Chen Guijun, Zhang Xueying, Zhang Jing, Li Fenglian, Duan Shufei
College of Information and Computer, Taiyuan University of Technology, Taiyuan, China.
Front Neurorobot. 2022 Sep 30;16:995552. doi: 10.3389/fnbot.2022.995552. eCollection 2022.
Brain-computer interface (BCI) can translate intentions directly into instructions and greatly improve the interaction experience for disabled people or some specific interactive applications. To improve the efficiency of BCI, the objective of this study is to explore the feasibility of an audio-assisted visual BCI speller and a deep learning-based single-trial event related potentials (ERP) decoding strategy.
In this study, a two-stage BCI speller combining the motion-onset visual evoked potential (mVEP) and semantically congruent audio evoked ERP was designed to output the target characters. In the first stage, the different group of characters were presented in the different locations of visual field simultaneously and the stimuli were coded to the mVEP based on a new space division multiple access scheme. And then, the target character can be output based on the audio-assisted mVEP in the second stage. Meanwhile, a spatial-temporal attention-based convolutional neural network (STA-CNN) was proposed to recognize the single-trial ERP components. The CNN can learn 2-dimentional features including the spatial information of different activated channels and time dependence among ERP components. In addition, the STA mechanism can enhance the discriminative event-related features by adaptively learning probability weights.
The performance of the proposed two-stage audio-assisted visual BCI paradigm and STA-CNN model was evaluated using the Electroencephalogram (EEG) recorded from 10 subjects. The average classification accuracy of proposed STA-CNN can reach 59.6 and 77.7% for the first and second stages, which were always significantly higher than those of the comparison methods ( < 0.05).
The proposed two-stage audio-assisted visual paradigm showed a great potential to be used to BCI speller. Moreover, through the analysis of the attention weights from time sequence and spatial topographies, it was proved that STA-CNN could effectively extract interpretable spatiotemporal EEG features.

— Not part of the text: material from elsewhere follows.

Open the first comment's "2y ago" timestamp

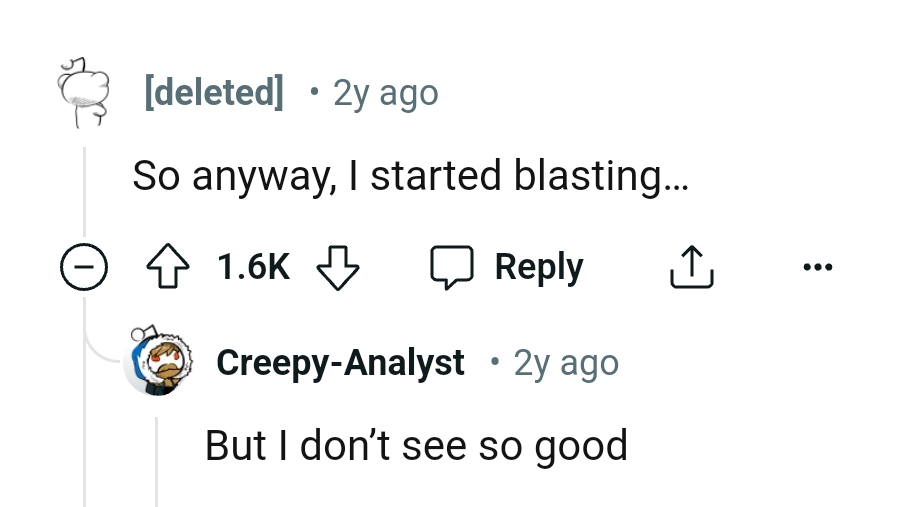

脑机接口(BCI)能够将意图直接转化为指令,极大地改善残疾人或某些特定交互应用的交互体验。为提高BCI的效率,本研究的目的是探索一种音频辅助视觉BCI拼写器和基于深度学习的单次试验事件相关电位(ERP)解码策略的可行性。
在本研究中,设计了一种结合运动起始视觉诱发电位(mVEP)和语义一致音频诱发ERP的两阶段BCI拼写器来输出目标字符。在第一阶段,不同组的字符同时呈现在视野的不同位置,并且基于一种新的空分多址方案将刺激编码为mVEP。然后,在第二阶段基于音频辅助的mVEP输出目标字符。同时,提出了一种基于时空注意力的卷积神经网络(STA-CNN)来识别单次试验ERP成分。该卷积神经网络可以学习二维特征,包括不同激活通道的空间信息以及ERP成分之间的时间依赖性。此外,STA机制可以通过自适应学习概率权重来增强与事件相关的判别特征。
使用从10名受试者记录的脑电图(EEG)对所提出的两阶段音频辅助视觉BCI范式和STA-CNN模型的性能进行了评估。所提出的STA-CNN在第一阶段和第二阶段的平均分类准确率分别可达59.6%和77.7%,始终显著高于比较方法(<0.05)。
所提出的两阶段音频辅助视觉范式显示出用于BCI拼写器的巨大潜力。此外,通过对时间序列和空间地形图的注意力权重分析,证明了STA-CNN能够有效地提取可解释的时空脑电特征。